RFR: 8286197: C2: Optimize MemorySegment shape in int loop [v2]

Fri May 6 16:16:05 UTC 2022

On Fri, 6 May 2022 09:18:27 GMT, Roland Westrelin <roland at openjdk.org> wrote:

>> This is another small enhancement for a code shape that showed up in a
>> MemorySegment micro benchmark.
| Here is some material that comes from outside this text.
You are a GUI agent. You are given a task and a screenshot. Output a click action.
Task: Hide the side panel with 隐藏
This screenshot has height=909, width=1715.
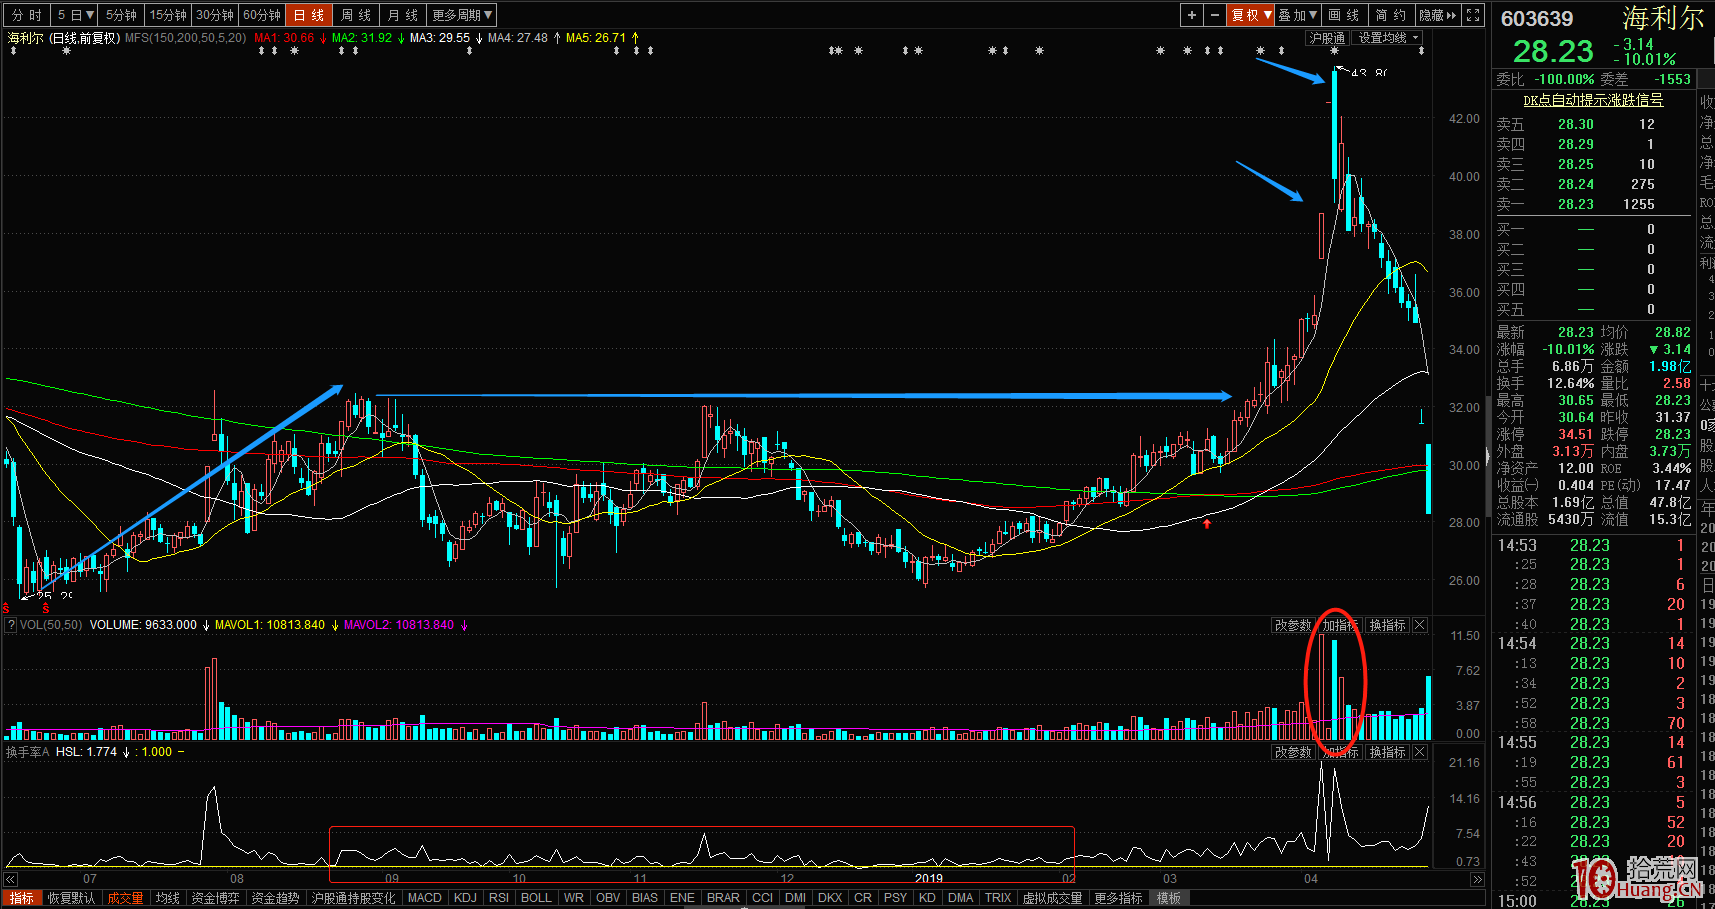[x=1438, y=15]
The shape to optimize is the one from test1:
>> 
>> 
>> for (int i = 0; i < size; i++) {
>>     long j = i * UNSAFE.ARRAY_INT_INDEX_SCALE;
>> 
>>     j = Objects.checkIndex(j, size * 4);
>> 
>>     if (((base + j) & 3) != 0) {
>>         throw new RuntimeException();
>>     }
>> 
>>     v += UNSAFE.getInt(base + j);
>> }
>> 
>> 
>> In that code shape, the loop iv is first scaled, result is then casted
>> to long, range checked and finally address of memory location is
>> computed.
>> 
>> The alignment check is transformed so the loop body has no check In
>> order to eliminate the range check, that loop is transformed into:
>> 
>> 
>> for (int i1 = ..) {
>>     for (int i2 = ..) {
>>         long j = (i1 + i2) * UNSAFE.ARRAY_INT_INDEX_SCALE;
>> 
>>         j = Objects.checkIndex(j, size * 4);
>> 
>>         v += UNSAFE.getInt(base + j);
>>     }
>> }
>> 
>> 
>> The address shape is (AddP base (CastLL (ConvI2L (LShiftI (AddI ...
>> 
>> In this case, the type of the ConvI2L is [min_jint, max_jint] and type
>> of CastLL is [0, max_jint] (the CastLL has a narrower type).
>> 
>> I propose transforming (CastLL (ConvI2L into (ConvI2L (CastII in that
>> case. The convI2L and CastII types can be set to [0, max_jint]. The
>> new address shape is then:
>> 
>> (AddP base (ConvI2L (CastII (LShiftI (AddI ...
>> 
>> which optimize well.
>> 
>> (LShiftI (AddI ...
>> is transformed into
>> (AddI (LShiftI ...
>> because one of the AddI input is loop invariant (i2) and we have:
>> 
>> (AddP base (ConvI2L (CastII (AddI (LShiftI ...
>> 
>> Then because the ConvI2L and CastII types are [0, max_jint], the AddI
>> is pushed through the ConvI2L and CastII:
>> 
>> (AddP base (AddL (ConvI2L (CastII (LShiftI ...
>> 
>> base and one of the inputs of the AddL are loop invariant so this
>> transformed into:
>> 
>> (AddP (AddP ...) (ConvI2L (CastII (LShiftI ...
>> 
>> The (AddP ...) is loop invariant so computed before entry. The
>> (ConvI2L ...) only depends on the loop iv.
>> 
>> The resulting address is a shift + an add. The address before
>> transformation requires 2 adds + a shift. Also after unrolling, the
>> adress of the second access in the loop is cheaper to compute as it
>> can be derived from the address of the first access.
>> 
>> For all of this to work:
>> 1) I added a CastLL::Ideal transformation:
>> (CastLL (ConvI2L into (ConvI2l (CastII
>> 
>> 2) I also had to prevent split if to transform (LShiftI (Phi for the
>> iv Phi of a counted loop.
>> 
>> 
>> test2 and test3 test 1) and 2) separately.
>
> Roland Westrelin has updated the pull request incrementally with one additional commit since the last revision:
> 
>   review

Good. I will start testing.

-------------

Marked as reviewed by kvn (Reviewer).

PR: https://git.openjdk.java.net/jdk/pull/8555